Fluke-Ekren ultimately served as the leader and organizer of an ISIS military battalion known as the Khatiba Nusaybah, where she trained women to use AK-47 assault rifles, grenades and suicide belts. Over 100 women and girls, some as young as 10, received military training from Fluke-Ekren in Syria on behalf of ISIS, authorities alleged.
During the sentencing hearing, the court put in the record two separate letters submitted by Fluke-Ekren’s adult daughter and adult son, both of whom accused her of abusing them in Kansas and overseas while they were still minors.
Her daughter also delivered a victim impact statement in court describing abuse in Syria, including coercing her to marry an ISIS fighter, who raped her. She was 13 at the time.
Around 2008, Fluke-Ekren departed the U.S. and moved to Egypt with her now-deceased second husband, who was a member of the terrorist organization, Ansar al-Sharia.

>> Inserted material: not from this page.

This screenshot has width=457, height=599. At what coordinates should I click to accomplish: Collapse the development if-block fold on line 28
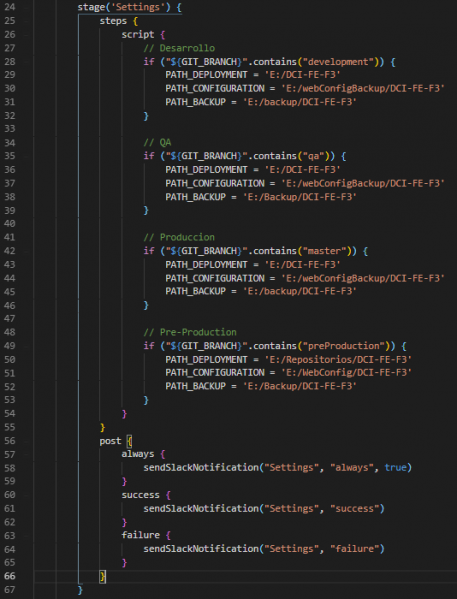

In 2011, they lived in Benghazi, Libya. After the Sept. 11, 2012 terrorist attack on the U.S. Special Mission and CIA Annex in Benghazi, Fluke-Ekren’s husband claimed that he removed at least one box of documents and at least one electronic device from the U.S. compound in Benghazi.
Fluke-Ekren assisted him in reviewing and summarizing the stolen contents. The documents and electronic device, along with the summaries, were then turned over to the leadership of the terrorist organization, Ansar al-Sharia in Benghazi, the government alleged.